The magazine was at the forefront of design twinned with technology and was the first to have a high-definition LED moving cover.
The redesign of AnOther magazine was challenging, says Wan, because it already had a defined look and feel. It was important "to still make it contemporary and new without losing its identity – to respond to the heritage of the publication.
"We had to juggle a lot of the research analysis and development at the same time as trying to understand the crux of the magazine. Conversation and dialogue are the most important, as we always start with a conversation. We don't go into design elements and assets immediately."
Growing up, Wan says he was fortunate in that his parents didn't pressurise him into taking a more conventional career path. "With a Chinese background, you see in popular culture that parents want their kids to go into accounting or become an academic. My parents were very relaxed and didn't pressure me. They were very supportive."
Rather, they were bemused by the world of design. "They didn't really understand it, and my mum still doesn't understand it. How do you describe or explain creating a concept?"

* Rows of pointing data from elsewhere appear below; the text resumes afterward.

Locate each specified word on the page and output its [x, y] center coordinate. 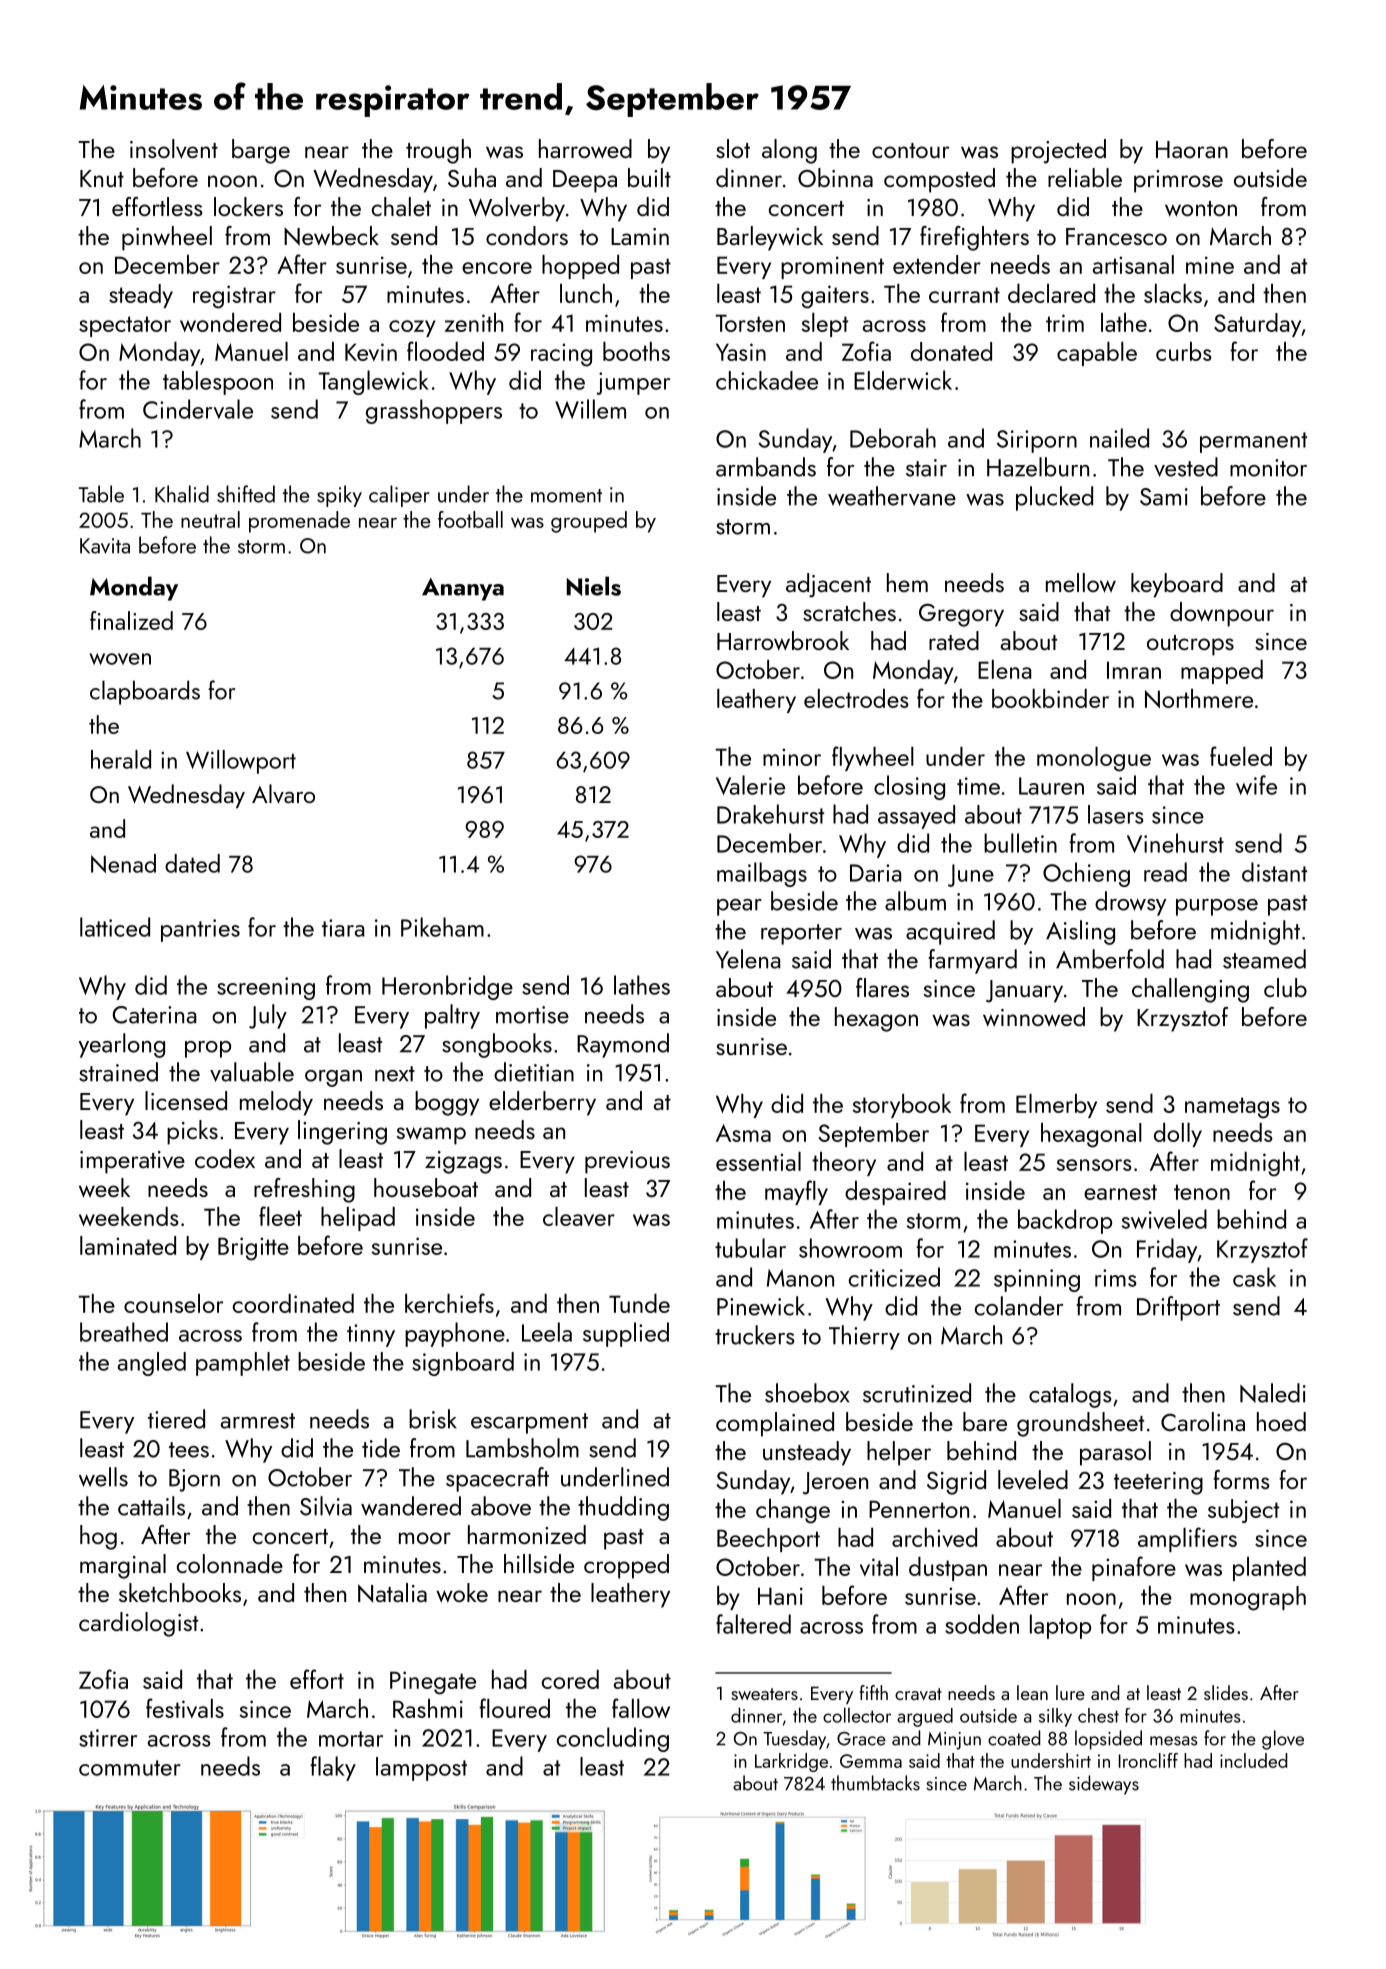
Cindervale [198, 409]
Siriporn [1037, 441]
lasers [1116, 814]
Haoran [1192, 149]
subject [1243, 1511]
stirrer [108, 1738]
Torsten [750, 323]
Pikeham [442, 927]
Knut [102, 178]
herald [121, 759]
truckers [755, 1335]
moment [566, 496]
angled [152, 1364]
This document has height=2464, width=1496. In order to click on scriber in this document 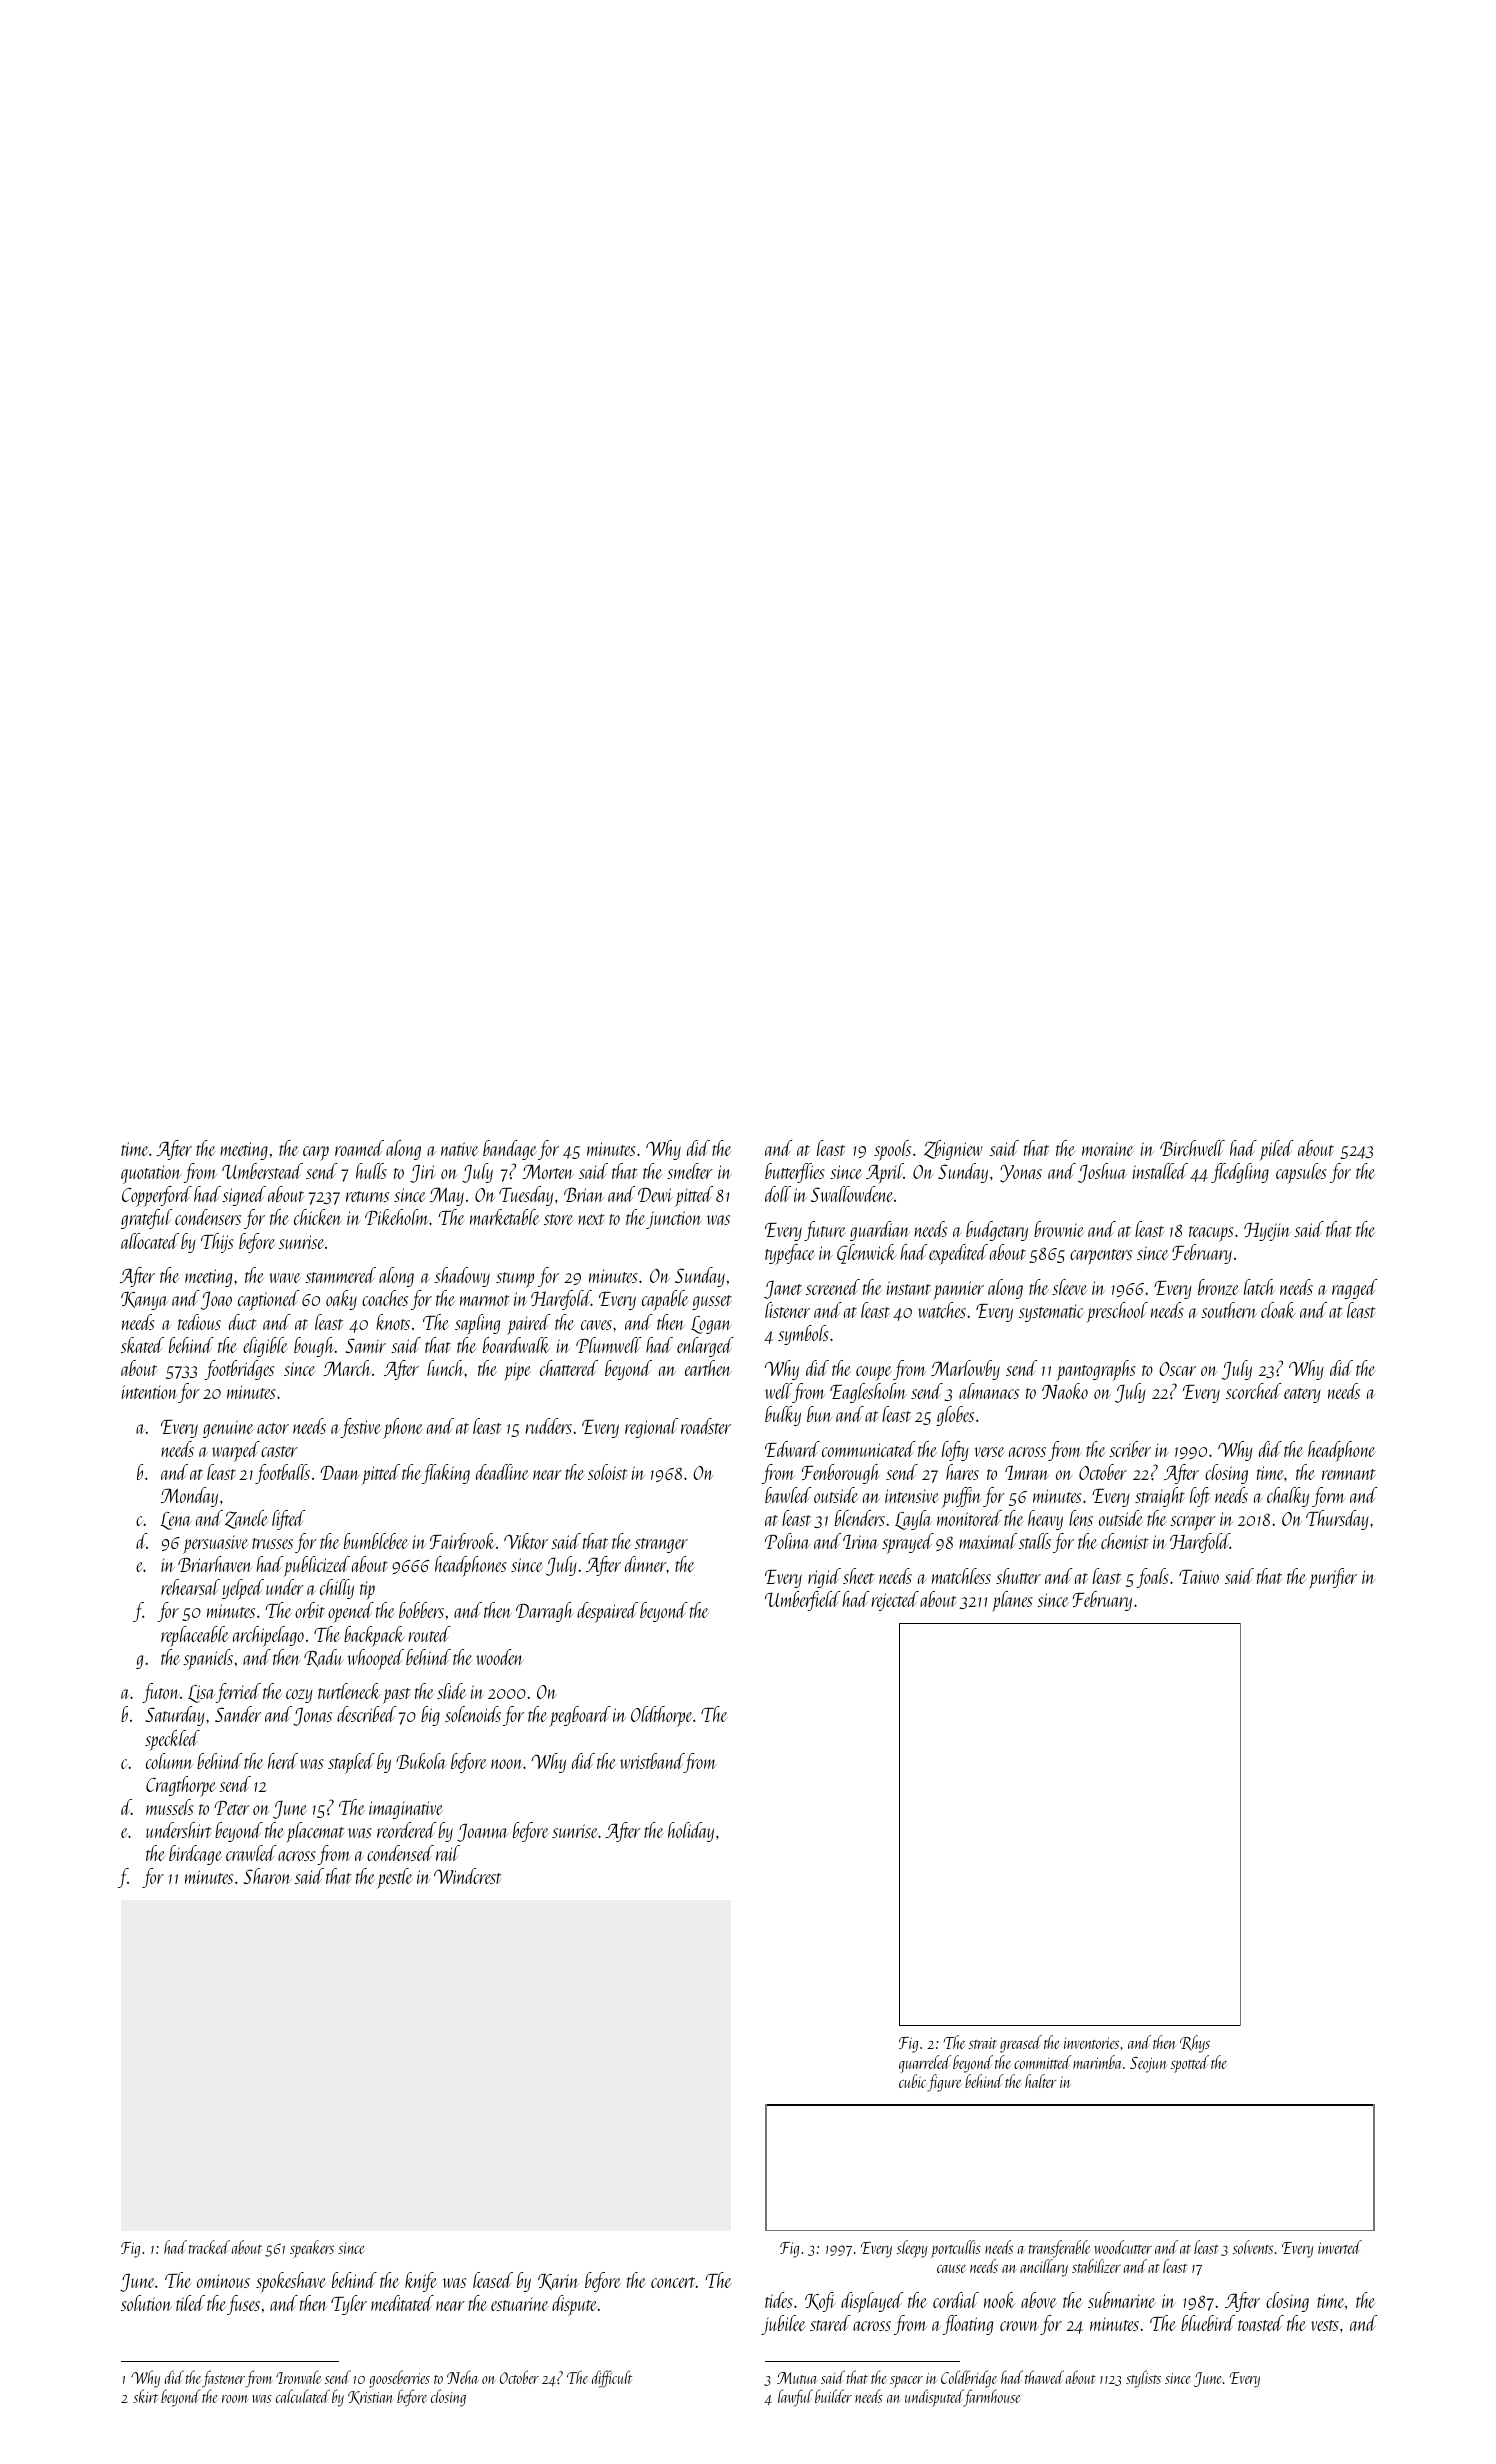, I will do `click(1130, 1449)`.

Much of Wan's work is structural and "kind of invisible", as he puts it. Trying to explain what you can't see remains a challenge for many creatives.
Wan derives much of his inspiration from visiting galleries, both independent and commercial. Looking at a non-Western aesthetic remains important. "The last gallery I went to was in Hong Kong. There's a whole cultural district in West Kowloon and I try to go once a year."
He was particularly impressed with M+, a museum of visual culture in the West Kowloon Cultural District of Hong Kong which opened on 12 November 2021. It exhibits twentieth and twenty-first-century visual culture encompassing visual art, design and architecture, and moving image.
Wan enjoys the depth and breadth of the exhibitions encompassing "Chinese arts from thousands of years ago to contemporary. It's so refreshing to see such a breadth of artists working both in China and Asia all the way to Taiwan."